Hamas spokesman Sami Abu Zuhri held Fatah responsible for the violence, saying Fatah gunmen had been posted on high-rise buildings overlooking the rally to shoot at Hamas police officers as a planned provocation.
Hamas said five of its policemen were wounded by sniper fire from the roof of the pro-Fatah Al Azhar University near the rally.
Fatah denied the charge, saying no armed men were allowed at the rally. An AP reporter saw 10 Fatah gunmen being turned away at the start of the rally. Medical officials said none of the dead was a Hamas policeman.
After nightfall, Hamas forces arrested 27 Fatah activists involved in planning the rally, Fatah officials said. They also confiscated computers and documents from a Fatah media office.

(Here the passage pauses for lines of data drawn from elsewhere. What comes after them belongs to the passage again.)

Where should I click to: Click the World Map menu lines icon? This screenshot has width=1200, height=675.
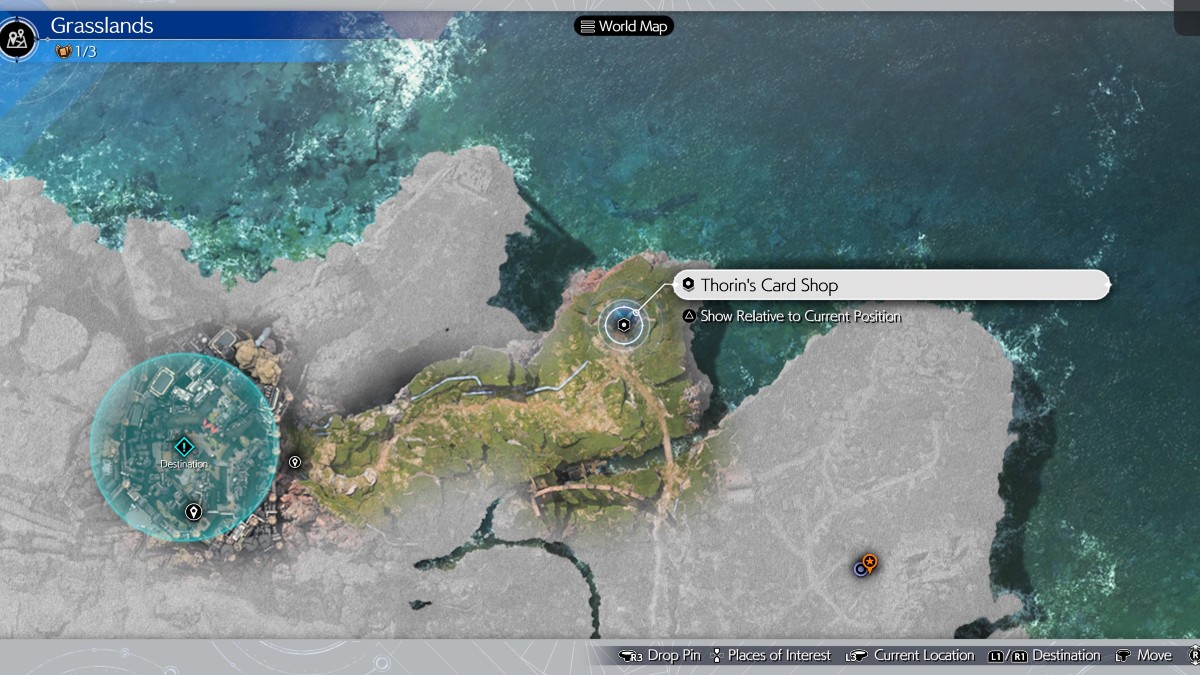pos(587,26)
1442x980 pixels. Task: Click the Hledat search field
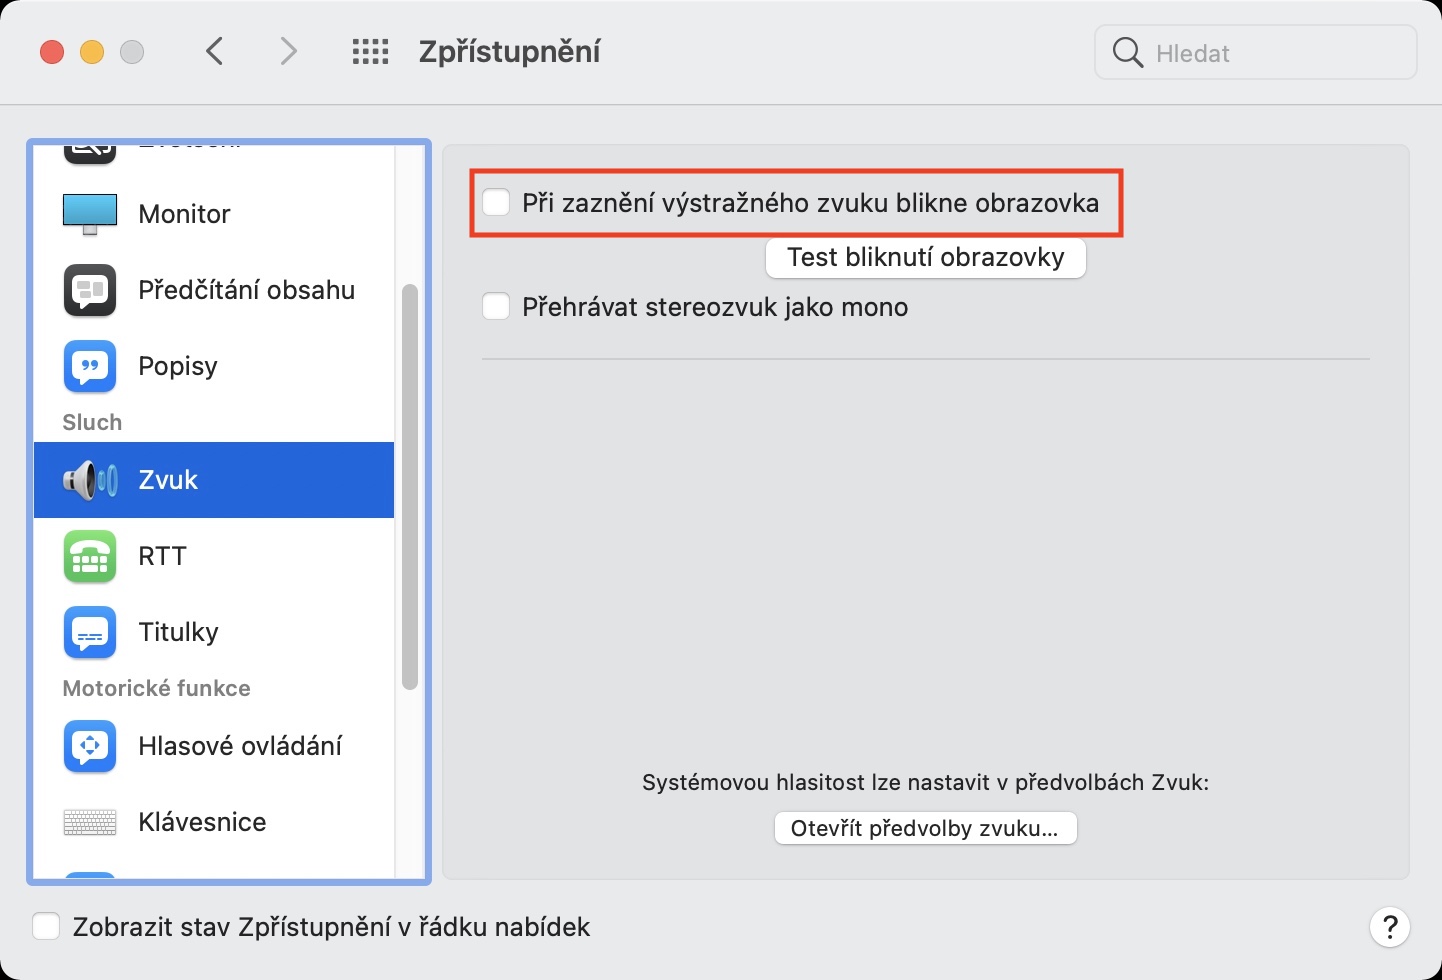coord(1270,53)
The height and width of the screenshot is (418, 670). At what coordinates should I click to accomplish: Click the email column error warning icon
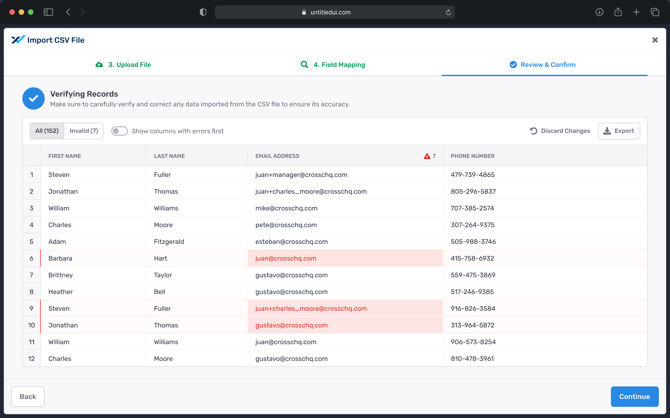pyautogui.click(x=427, y=156)
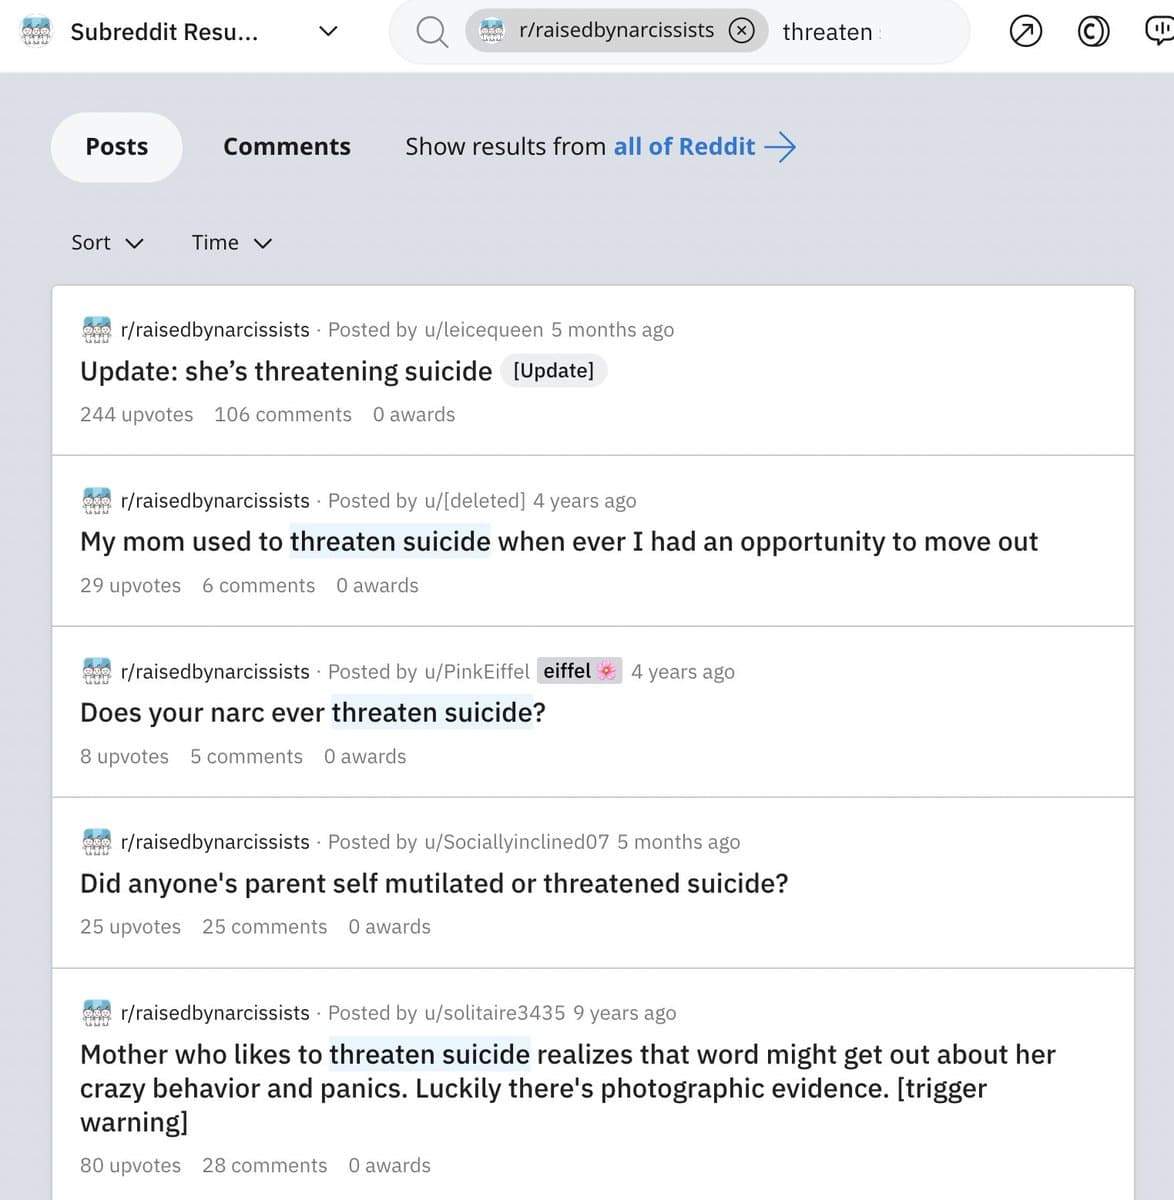Switch to the Comments tab

(x=287, y=147)
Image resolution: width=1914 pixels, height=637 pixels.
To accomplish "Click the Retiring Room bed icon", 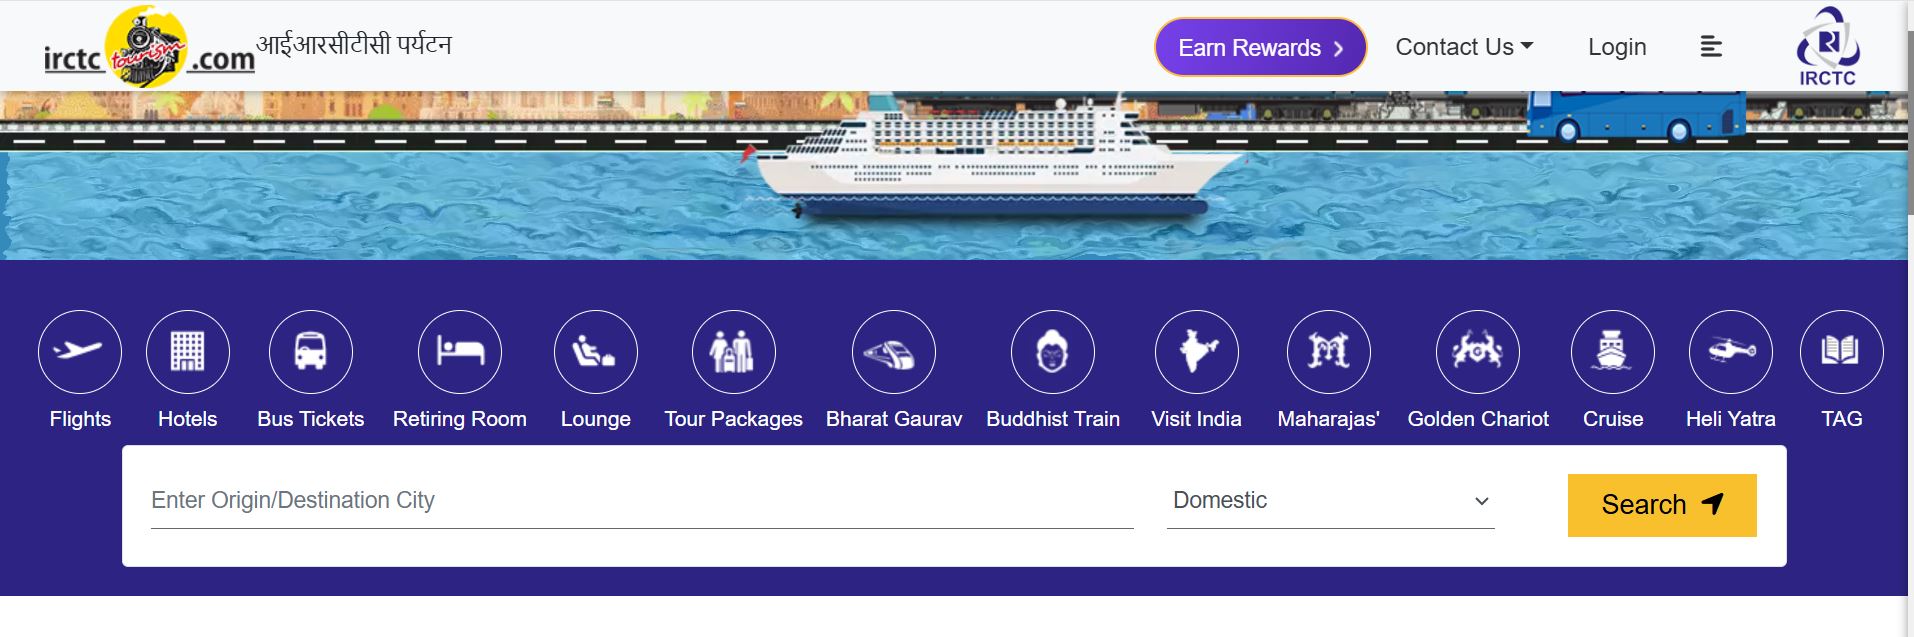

Tens of thousands of Fatah supporters still draw a monthly salary from Abbas' West Bank government, ensuring loyalty under Hamas rule.
In a gesture of support for Abbas, Prime Minister Ehud Olmert disclosed plans Monday to release more than 400 Palestinian prisoners before the Maryland peace conference. Israel is holding nearly 9,000 Palestinians, and Palestinians have asked for 2,000 to be freed before the meeting.
Hamas' takeover of Gaza has given momentum to peacemaking after Abbas threw the Islamic group out of government and installed a Western-backed administration.
This gave Abbas freedom to resume peace talks, and the international community has rallied behind him. The U.S.-sponsored conference is a key part of that strategy, aiming to relaunch peace talks that broke down in 2001.
Abbas, whose Gaza security forces suffered an embarrassing defeat by Hamas in just five days of fighting in June, said the Islamic militants committed a "heinous crime" Monday. He ordered three days of mourning for the dead and wounded, with Palestinian flags to fly at half-staff.
The rally marked the third day of memorials for Arafat, who in death remains the most popular Palestinian politician; even Hamas has tried to co-opt him, portraying him as a leader who stood up to Israel.
In an echo of the rally's violence, clashes erupted later Monday during the funeral for one of the victims, Ayoub Abu Samra, 19, who witnesses said had been shot and killed after getting into a scuffle with a Hamas policeman.
Mourners fired in the air and said Hamas police fired at the procession. Hamas police denied opening fire and said the marchers threw stones at them.
Rescue workers said three people were hurt, one by gunfire and two by beatings.